Source excerpt:
# Which Seven to get?



## dshimamoto (Mar 9, 2007)

So I am finally making the jump to custom, Yay! I currently ride I Litespeed siena, ti/carbon mix. The reason for the Seven is that I want something that *really* fits, I plan to do the quick club type ride and am training for the Death Ride in July. So long and climbing. I saw the other post on here about the Seven Axiom SL, (Really nice btw). 
So here's the question, all things being equal and I will leave the budget out, which frame and why?
I will be taking my SRAM red/force mix off the litespeed and moving to new frame, so this basically is just a Frame/ and fork choice. I am 5'8" 170 and going down 
My current options are: 
Axiom S
Axiom SL
Axiom SLX
Elium SL
I am not really interested in full carbon (would've got Parlee if I was)
and not interested in Steel.

Just would like a little input from all you seven owners of why you got what you got and if you could do again, just to get that "little bit"more right, what would you do? 
Thanks!!


----------



## Toona (Mar 8, 2006)

*Seven*

I bought an Elium Race last year and have been quite happy with it. Built it up with Red and a Velocity Helios wheelset. Since my other ride is a CAAD 9, I got a( #9) drive train stiffness and power to weight ratio. The Velocity wheelset is light with smooth/quiet hubs and sapim cx-ray spokes. But since I switch back and forth between bikes, I miss the stiffness, when I stand up to climb, of the Ksyrium SL's that are on the C-Dale. I think the Velocity Helios would be more suited for century rides. I think the Elium Race is now the SLX. So whatever you choose, I would go with wheels that you are familiar with. In my case, I am going to sell my new ones and switch to SL's on both bikes. Since I got my Seven, I no longer lust after new bike ads and see no reason to get anything else.

Written exercise 1:
In the Seven forum thread, what event is the original poster training for?
Written exercise 2:
Say whether each statement agrees with the Seven forum thread, answering yes or no and quoting the deciding words: (a) the original poster will move a SRAM Red/Force mix from the Litespeed to the new frame; (b) the original poster is open to a steel frame; (c) the person who replied plans to keep the Velocity Helios wheels.

Record extracts:

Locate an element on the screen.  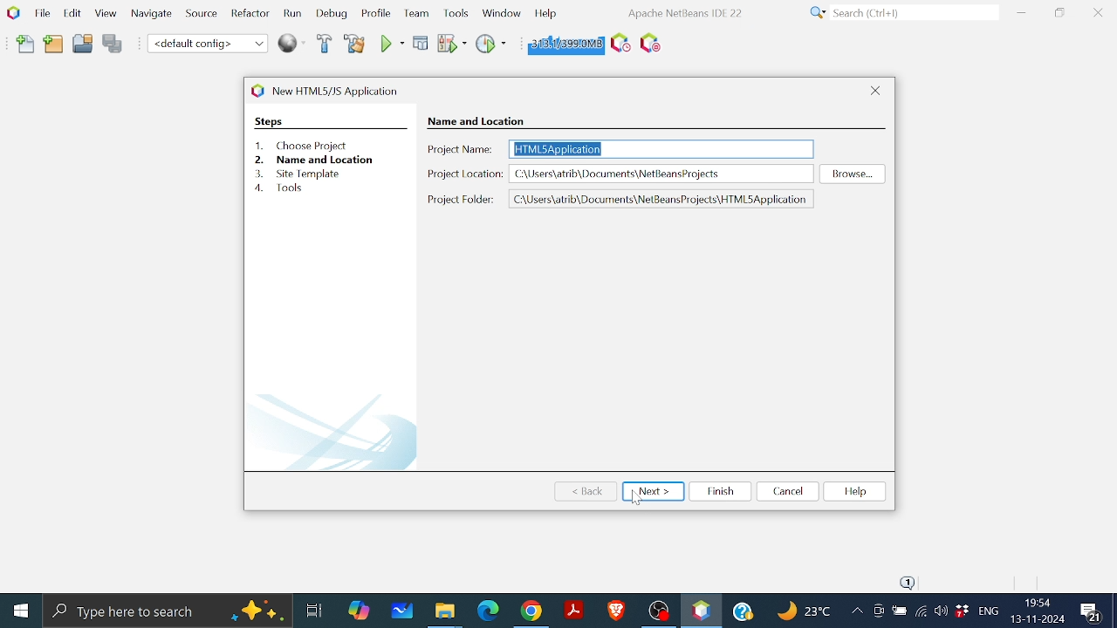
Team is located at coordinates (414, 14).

==

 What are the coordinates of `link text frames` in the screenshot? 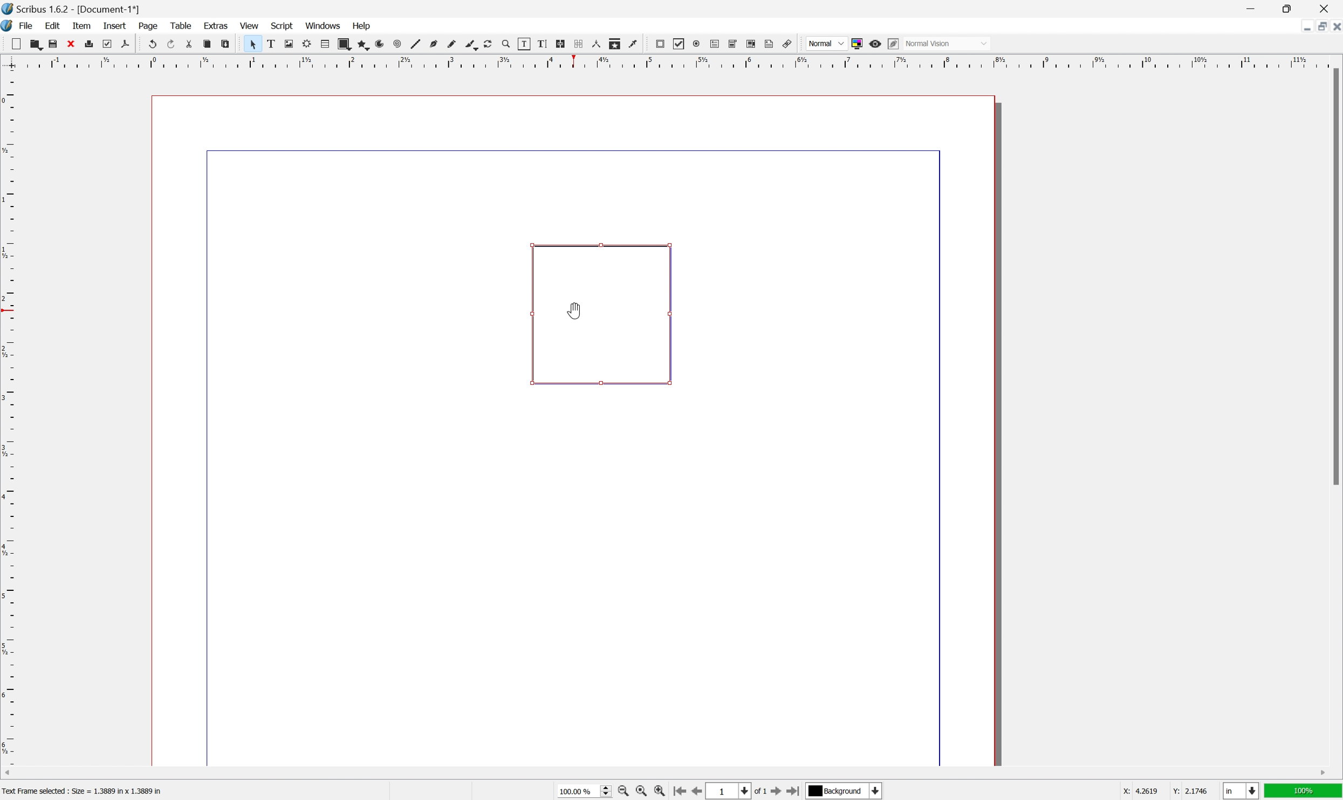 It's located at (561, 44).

Correct output 1:
The Death Ride in July.

Correct output 2:
(a) Yes: "I will be taking my SRAM red/force mix off the litespeed and moving to new frame"
(b) No: "and not interested in Steel."
(c) No: "I am going to sell my new ones and switch to SL's on both bikes."